EXERCISE DESCRIPTION
Rewrite these rows with every "Click" replaced by "Tap" and nothing else changed. Leave out the pictures.

## begin

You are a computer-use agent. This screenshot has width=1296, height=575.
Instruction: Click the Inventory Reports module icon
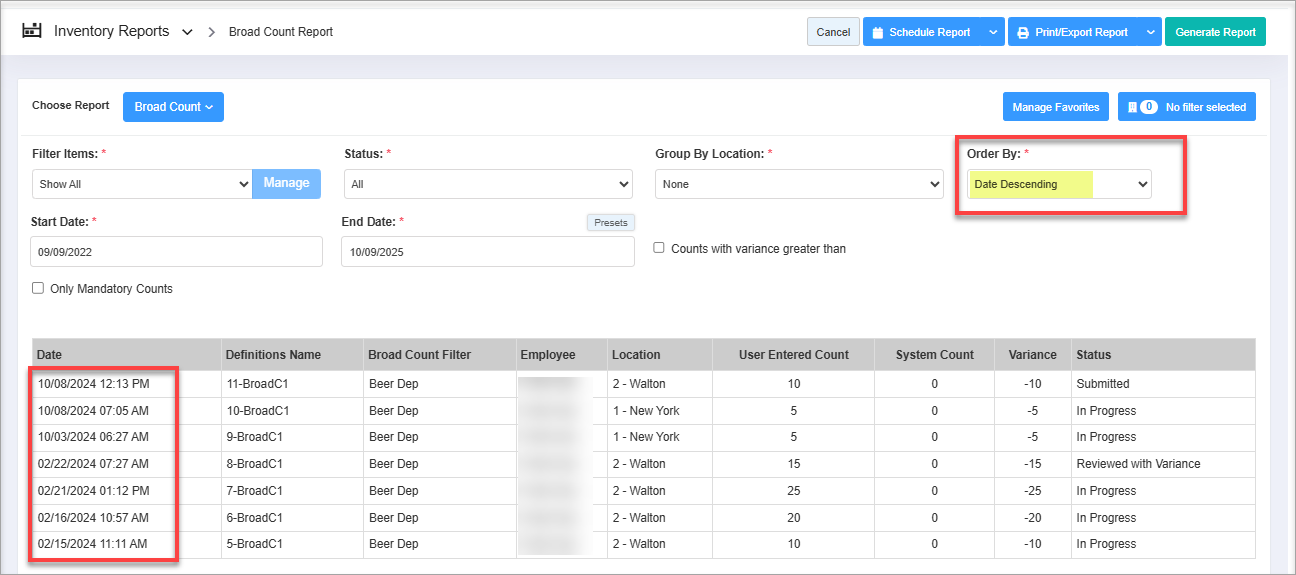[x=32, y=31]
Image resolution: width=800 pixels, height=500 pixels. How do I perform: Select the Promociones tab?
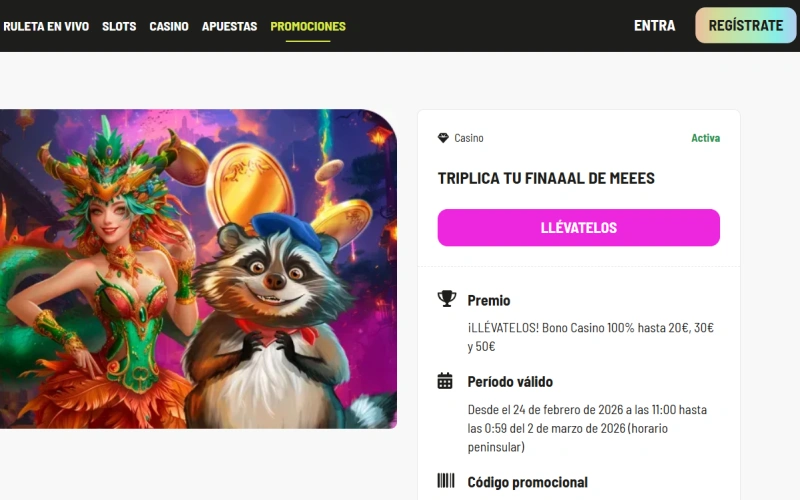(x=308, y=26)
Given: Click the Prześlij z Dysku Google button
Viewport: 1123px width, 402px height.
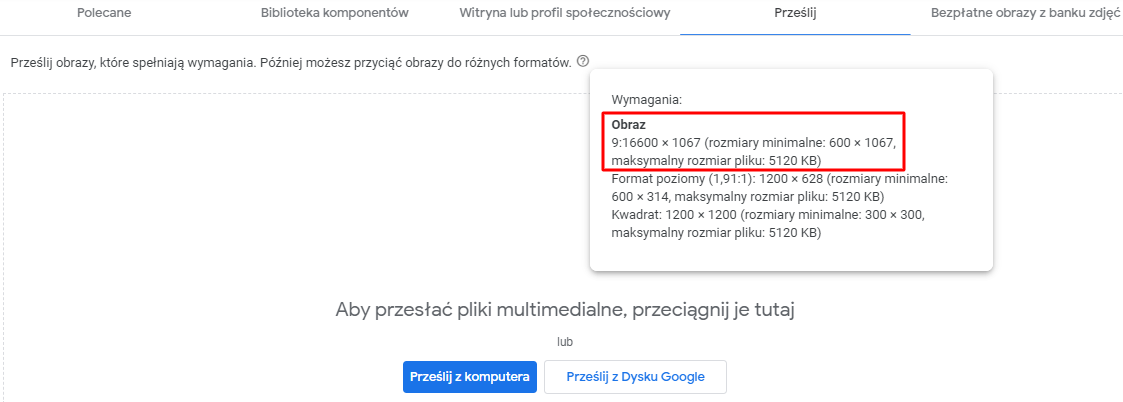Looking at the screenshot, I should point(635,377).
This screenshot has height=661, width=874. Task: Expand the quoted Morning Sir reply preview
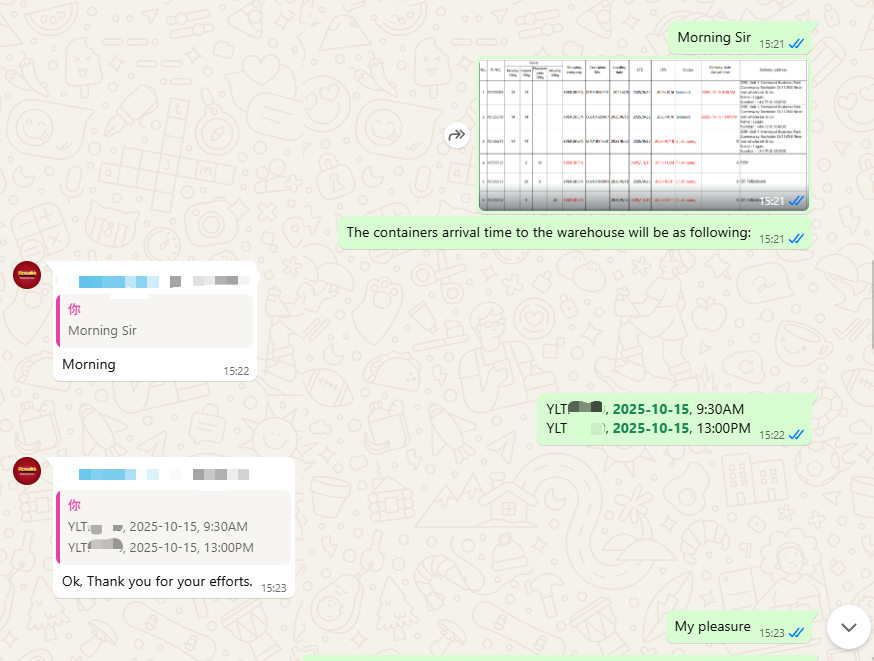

## end

REPLY
You are a computer-use agent. This screenshot has width=1296, height=575.
Instruction: Tap the Inventory Reports module icon
[x=32, y=31]
Image resolution: width=800 pixels, height=500 pixels. How do I perform: Select the Promociones tab?
(x=308, y=26)
Given: Tap the Prześlij z Dysku Google button
Viewport: 1123px width, 402px height.
Looking at the screenshot, I should point(635,377).
This screenshot has height=661, width=874. Task: Expand the quoted Morning Sir reply preview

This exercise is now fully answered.